One scene in Get Out depicts Chris Washington following Dean Armitage a tour of the Armitage’s house. Dean stops at a framed photo of a young man in a sprinter’s staring position and says to Chris, “Oh, you’ll like this. My dad’s claim to fame. He was beat out by Jesse Owens in the qualifying round for the Berlin Olympics in ’36.” Dean continues, “Talk about a perfect moment in history. There’s Hitler on his high horse with his perfect Aryan race, and here comes this Black fella to prove him wrong in front of the world. What a moment.” In this moment, Peele’s screenplay briefly but critically questions supposed “perfect moments” in history. This moment is Dean’s father’s “claim to fame” not because he was happy to see a Black man succeed but rather because he becomes obsessed with using the Black body for personal success — the Coagula procedure is the outcome.

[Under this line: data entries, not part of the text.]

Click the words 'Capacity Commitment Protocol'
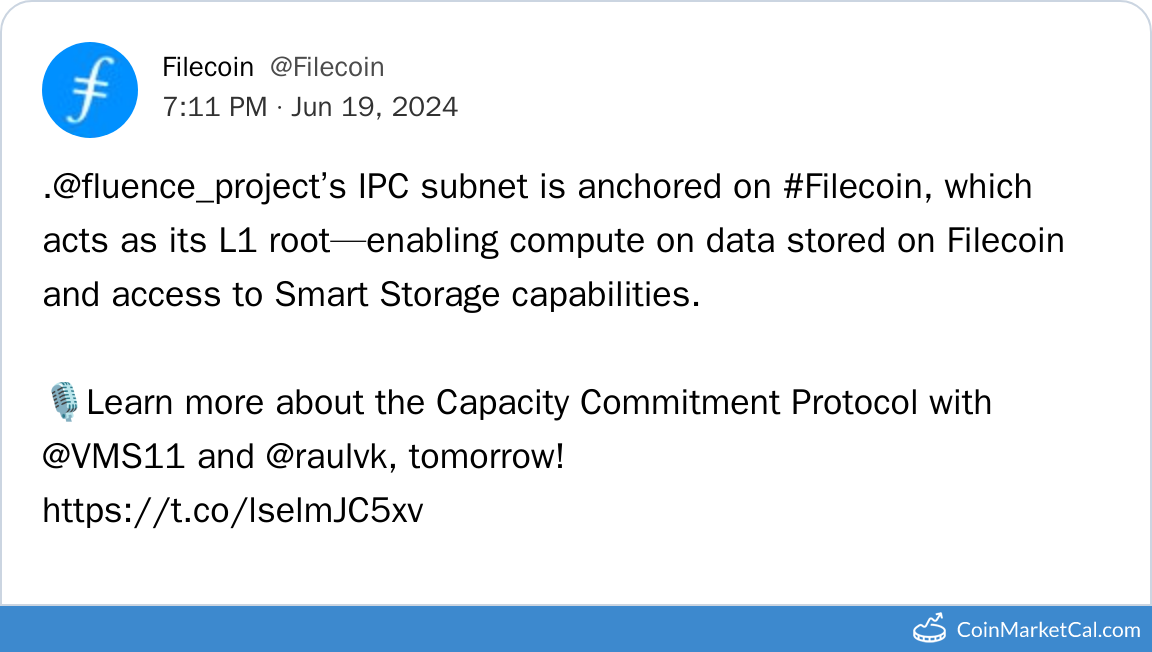Viewport: 1152px width, 652px height. (677, 403)
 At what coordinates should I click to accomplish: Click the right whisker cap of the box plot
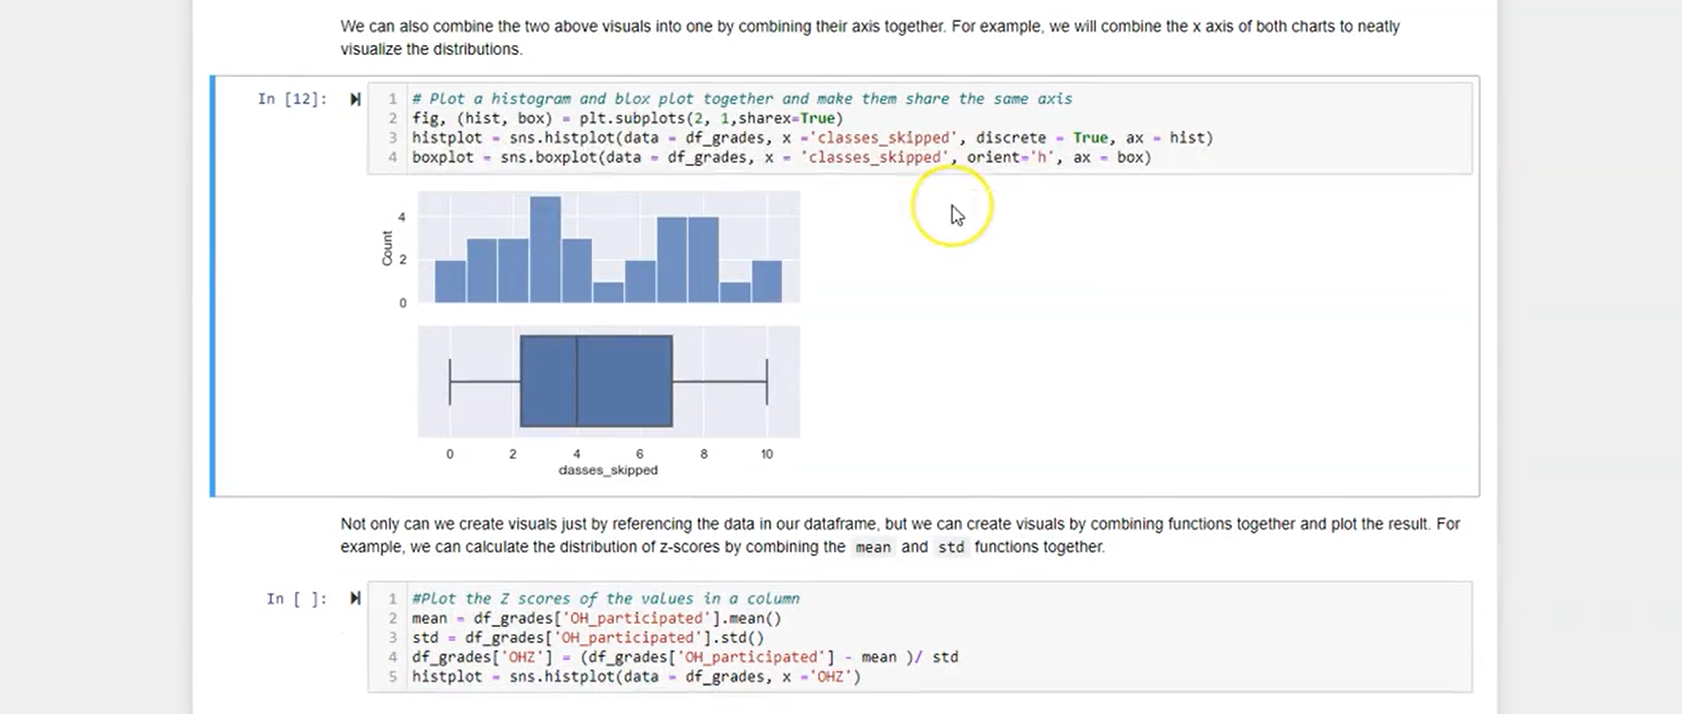(767, 381)
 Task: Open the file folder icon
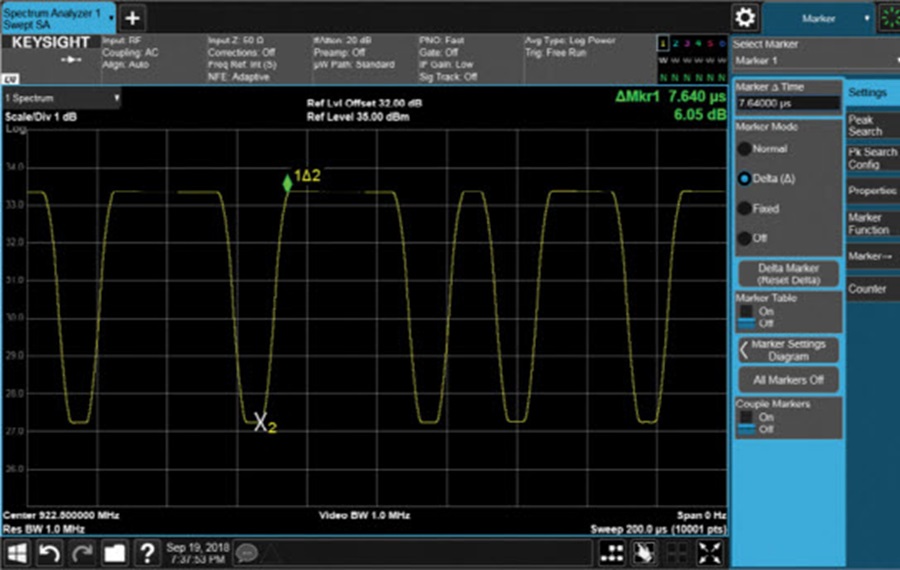114,551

The procedure allows for the transplant of an aging white person’s brain into a Black body. The part of the Black person’s brain that remains will reside in the “Sunken Place.” An endless void containing a rectangular projection of reality, not unlike a movie screen, growing more and more distant. This scene calls to mind the troubled history of Black actors in American cinema, long made to wear a mask molded by a white world and exhibited for entertainment. Similarly, Chris learns the details of this procedure from a white man on a television screen. More important, though, is the way in which Chris discovers he can bring back to the surface the suffocated Black voices trapped inside victims of the procedure. For a brief moment, the flash of a camera is able to restore an erased identity. Like Chris with his camera, Peele’s motion picture is an attempt to shine light on a truth that is still being stamped out. The man who hopes to inhabit Chris’s body is the same man who praised his photography earlier in the film. The Academy that awarded the white-directed and white-written Green Book Best Picture in 2018 is the same Academy that praised Peele in 2017.